The code creates a test file first. It opens the file to get a file descriptor. stat is called to get the file size. mmap is then applied to map the entire file into memory. After that, we can access a specific byte using the pointer returned by printing its value. Note that we can define the data pointer as pointer to some other data types. If we define as int, then we can access the data as ints.

Copy, paste and save the file to mmaptest.c, and then compile the code using,

gcc -o mmaptest mmaptest.c

Below are some sample execution,

./mmaptest 99

file size: 100

byte at offset 99 is 9

./mmaptest 2

file size: 100

byte at offset 2 is 2

./mmaptest 50

file size: 100

byte at offset 50 is 0

mmap can perform better than fseek, fread in certain cases. mmap can also be used to share file between different processes, which can reduce memory access significantly as it avoids loading the same file for each process.

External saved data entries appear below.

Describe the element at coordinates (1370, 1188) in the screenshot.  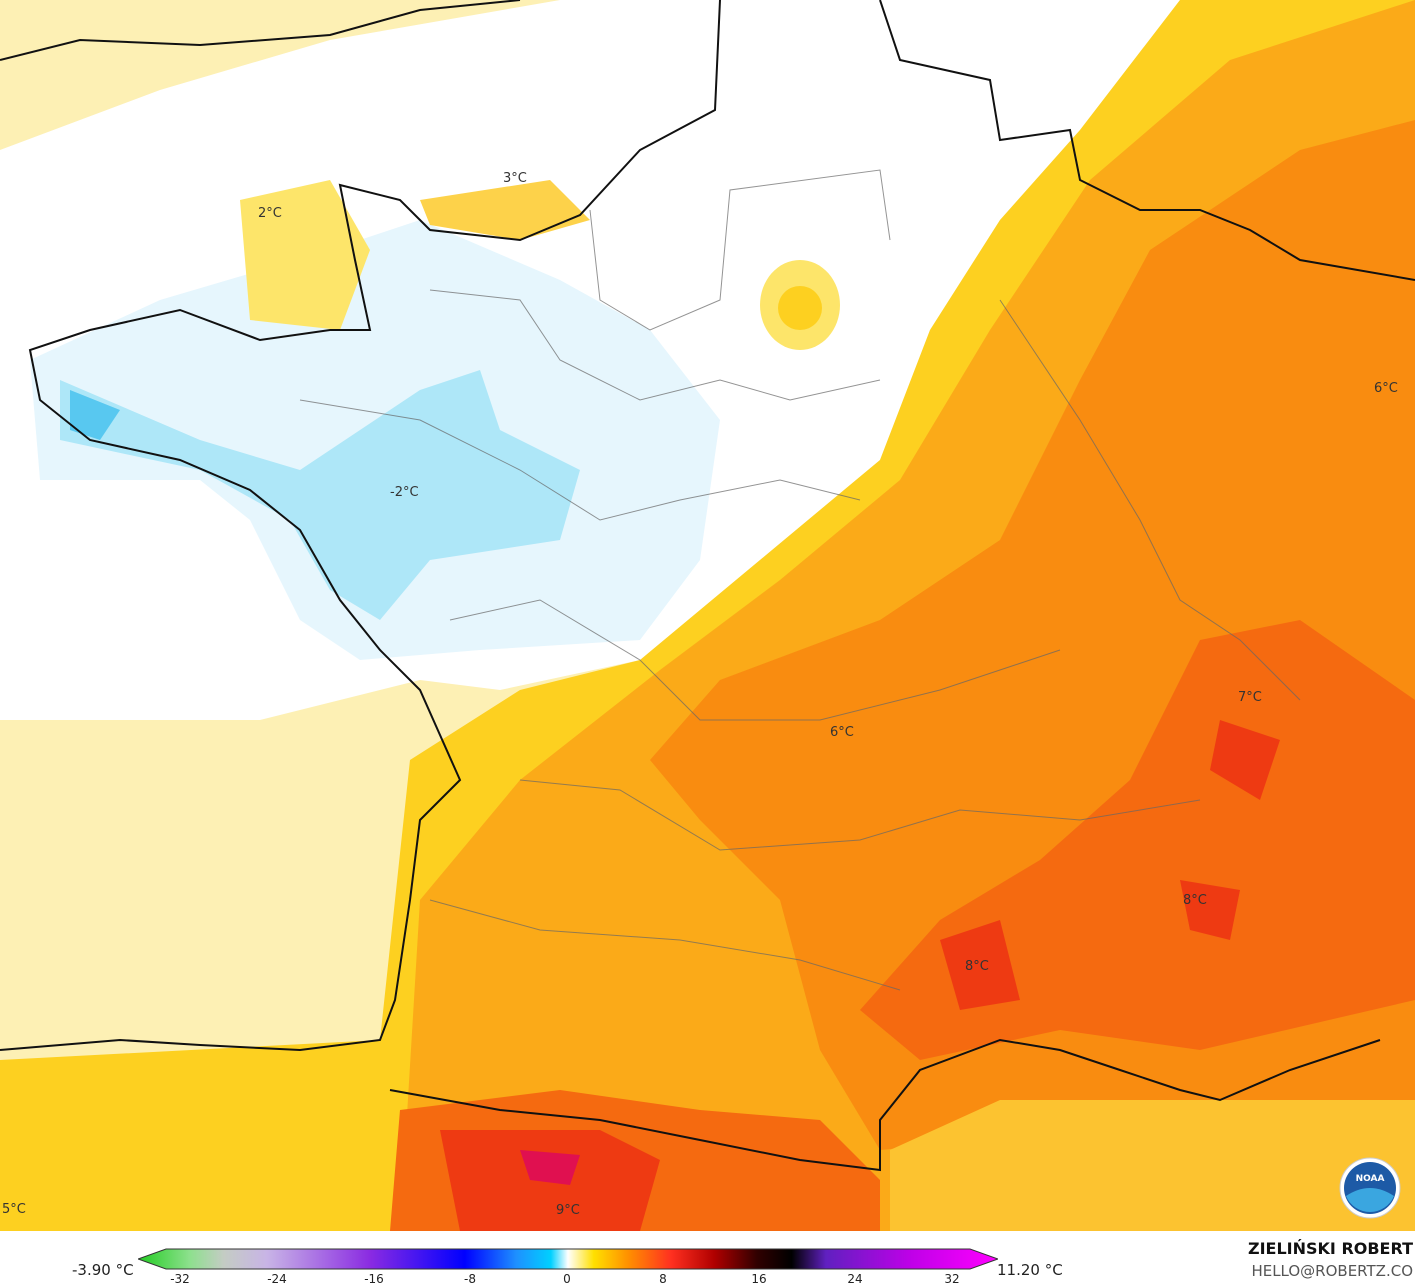
I see `noaa-logo: NOAA` at that location.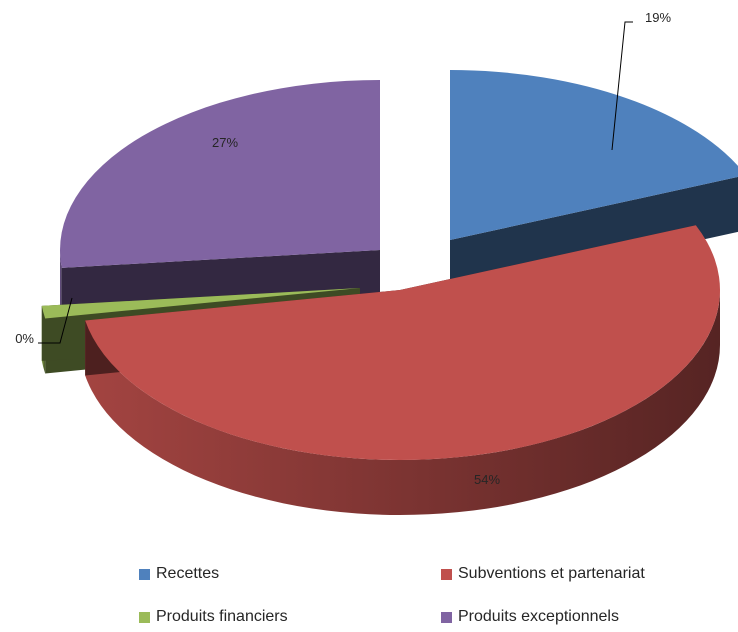 Image resolution: width=738 pixels, height=632 pixels. What do you see at coordinates (61, 286) in the screenshot?
I see `slice-produits-exceptionnels-side` at bounding box center [61, 286].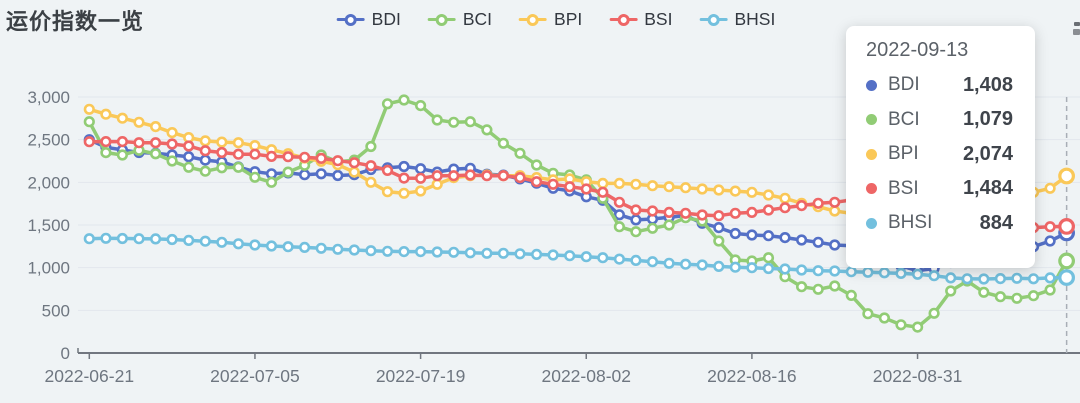 The width and height of the screenshot is (1080, 403). What do you see at coordinates (1066, 261) in the screenshot?
I see `hover-point-bci` at bounding box center [1066, 261].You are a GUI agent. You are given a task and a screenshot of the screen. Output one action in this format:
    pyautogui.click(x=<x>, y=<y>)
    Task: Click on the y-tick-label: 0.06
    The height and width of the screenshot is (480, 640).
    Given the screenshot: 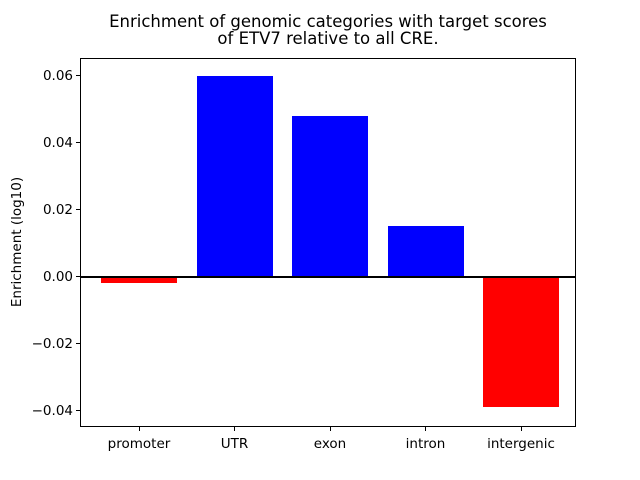 What is the action you would take?
    pyautogui.click(x=58, y=76)
    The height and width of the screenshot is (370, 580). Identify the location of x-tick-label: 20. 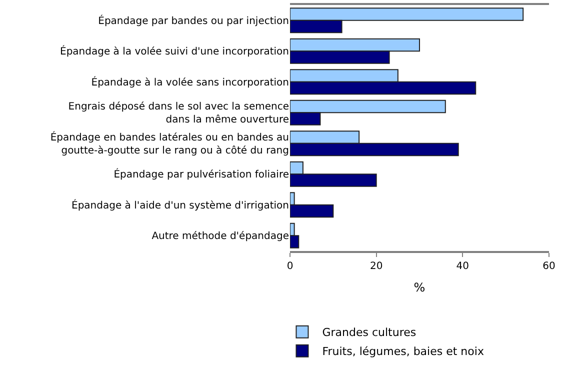
(376, 266).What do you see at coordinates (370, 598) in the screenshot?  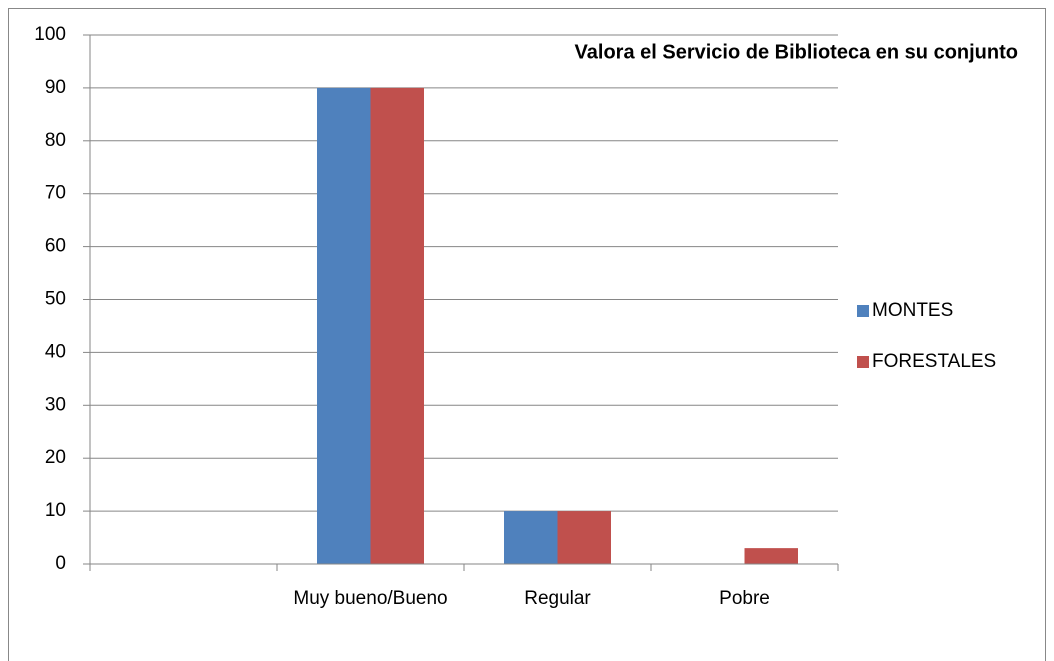 I see `x-tick-label: Muy bueno/Bueno` at bounding box center [370, 598].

Update 1: mmap can perform faster when dealing with big files. The normal read/write uses system call and frequent reads and writes cause lots of context switch between kernel space and user space. These context switches can be a significant overhead.

Update 2: mmap doesn’t load the entire file into memory. It adopts lazy access approach — when the data is needed, it is loaded into memory. This leads to another optimization for mmap based file accessing — pre-loading the content before the content is actually needed.